Everything from the line containing "Task: Open the 上付き/下付き文字 script dropdown" down to the last line of the entries below must be transcribed exactly, and nothing else.

BEGIN RECORDS SUPPLIED

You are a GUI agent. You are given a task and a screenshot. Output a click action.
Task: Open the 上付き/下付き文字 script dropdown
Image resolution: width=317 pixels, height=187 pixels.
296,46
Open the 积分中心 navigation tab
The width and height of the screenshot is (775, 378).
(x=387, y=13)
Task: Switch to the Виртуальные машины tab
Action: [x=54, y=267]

END RECORDS SUPPLIED

- COMPLETED EXERCISE -
Task: Open the 上付き/下付き文字 script dropdown
Image resolution: width=317 pixels, height=187 pixels.
296,46
Open the 积分中心 navigation tab
The width and height of the screenshot is (775, 378).
(x=387, y=13)
Task: Switch to the Виртуальные машины tab
Action: [x=54, y=267]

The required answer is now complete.